Interest on PF contribution above Rs 2.5 lakh to be taxable including government employees covered under GPF, says CBDT Chairman

Interest on PF contribution - government employees - GPF - CBDT Chairman - Taxscan

Finance minister Nirmala Sitharaman had announced in the Budget that employee contributions to the Employees’ Provident Fund (EPF) over Rs.2.5 lakh a year would be taxable from April 1.

The move is set to impact people with high incomes and high contributions to EPF, but the government has argued that it will affect less than 1% of contributors. 

The  Central Board of Direct Taxes (CBDT) chairman Pramod Chandra Mody said that the Budget provision that makes interest on employee contributions exceeding Rs.2.5 lakh a year to the Employees’ Provident Fund (EPF) taxable will also be applicable to all government employees covered by the General Provident Fund (GPF).

Mr. Mody while answering the query how the taxation proposal would be implemented at the time of retirement or withdrawal from the PF account, or by deducting tax at the time of crediting interest, said that though PF account holders may have the option to withdraw or not, the determination of the tax was very clear.

“Everybody is covered, even GPF. This is also applicable to government officials, including me. The law is equal for everybody,” Mody said.

As per the Central Board of Direct Taxes chairman, the new provision, which will be applicable for contributions made from April 1, 2021, would not affect most provident fund subscribers.
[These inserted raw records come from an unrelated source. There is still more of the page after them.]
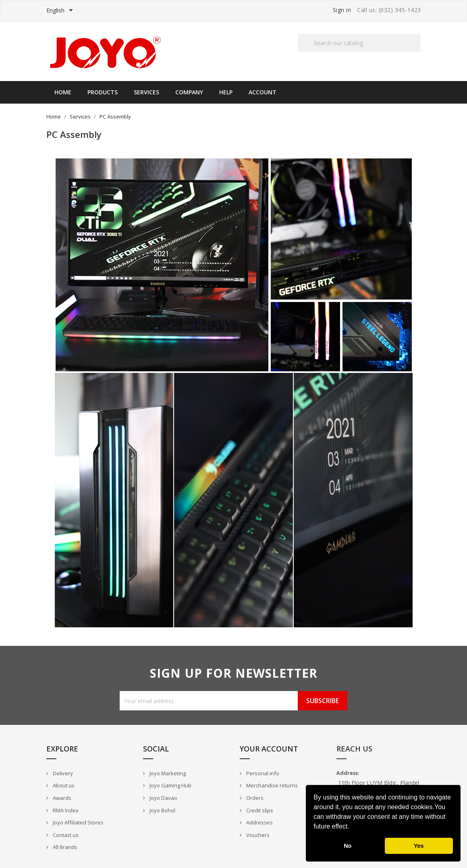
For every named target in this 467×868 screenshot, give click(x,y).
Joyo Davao (163, 798)
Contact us (65, 835)
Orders (254, 798)
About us (63, 785)
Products (102, 92)
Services (146, 92)
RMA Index (65, 810)
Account (262, 92)
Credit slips (259, 810)
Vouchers (257, 835)
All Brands (64, 847)
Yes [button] (419, 846)
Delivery (62, 773)
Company (189, 92)
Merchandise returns (271, 785)
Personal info (262, 773)
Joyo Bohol (162, 810)
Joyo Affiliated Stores (77, 822)
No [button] (347, 846)
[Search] (359, 43)
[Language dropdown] (61, 11)
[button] (352, 827)
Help (226, 92)
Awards (61, 798)
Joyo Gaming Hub (170, 785)
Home (63, 92)
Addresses (259, 822)
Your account (269, 749)
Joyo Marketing (167, 773)
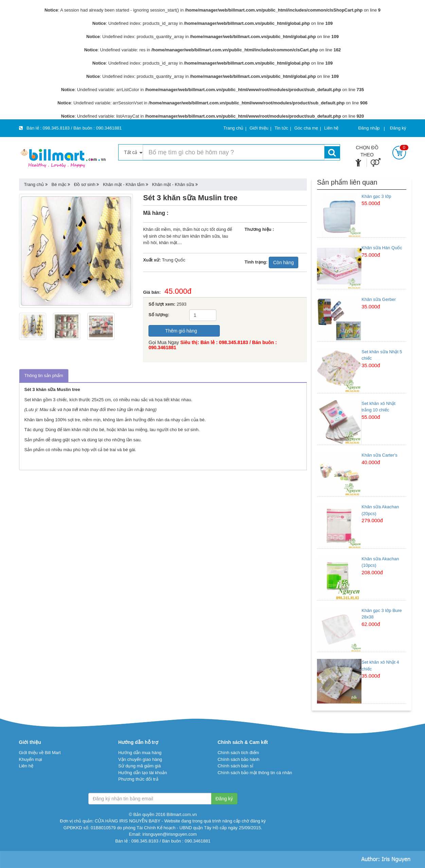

“If we see the total number of beneficiaries in this [PF] segment, then most of them are within the Rs.2.5 lakh limit. Only a small section of taxpayers makes annual contributions above Rs.2.5 lakh,” he said.

“The interest portion is calculable on a year-to-year basis, and that will go on an accrual basis, so that is taxable on your calculations in that particular year. If I am contributing into the GPF, I know how much interest I have received that year. That should be brought to tax in that very year. That is very simple, it’s just like bank interest,” he added.

“So, at the time of filing tax returns, you have to factor in the interest which you are receiving on that. For you and me, it is the same. It is for both the government employee and private sector employees,” Mr. Mody said.

The Contributions to EPF above Rs.2.5 lakh a year will be kept in a separate basket and taxed in a similar way as fixed deposits, without any double taxation, said Kamlesh Varshney, joint secretary, tax policy division at the CBDT.